Federal securities regulators filed suit Tuesday against a Texas-based provider of so-called "life settlements," accusing it and three top executives of defrauding shareholders by overvaluing the life insurance policies it buys from its customers.
In a statement, the Securities and Exchange Commission said Life Partners Holdings Inc. and its top management lowballed life-expectancy estimates used to price the settlements they pay customers.
With life settlements, policyholders sell their life insurance policies in return for a lump-sum payment. Investors buy the right to collect the policy's death benefits, but must continue to pay premiums until the original policyholder dies.
The lawsuit the SEC filed in federal court in Waco, Texas, also names as defendants the company's founder, chairman and chief executive, Brian Pardo, its president and general counsel, R. Scott Peden, and Chief Financial Officer David Martin.
In its civil complaint, the SEC alleges that Life Partners and its executives engaged in deceptive disclosures and improper accounting to overvalue its assets and exaggerate its revenue stream from brokering life settlements.
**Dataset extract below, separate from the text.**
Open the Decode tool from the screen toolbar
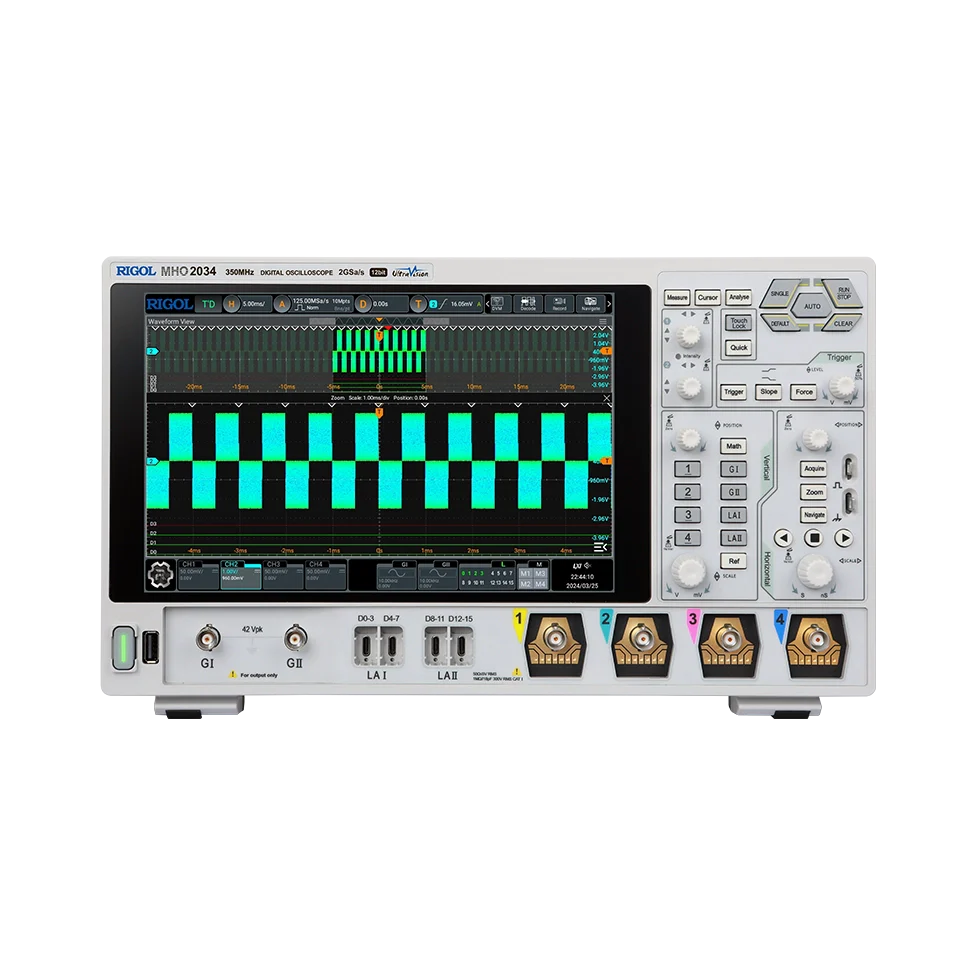The height and width of the screenshot is (976, 976). coord(528,304)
The SEC also accused Pardo and Peden of insider trading.
"Life Partners duped its shareholders by employing an unqualified medical doctor to assign baseless life-expectancy estimates to the underlying insurance policies," said Robert Khuzami, head of the SEC's enforcement division. "This deception misled shareholders into thinking that the company's revenue model was sustainable when in fact it was illusory."
Waco-based Life Partners said the lawsuit is "without merit," and it promised a vigorous defense.
"It is very disappointing that the SEC has chosen to pursue litigation over issues that we believe have no merit and financial presentation issues that we do not believe are material," Pardo said in a company statement. "We have always done our best to deliver value to our shareholders and to run an honest and transparent company."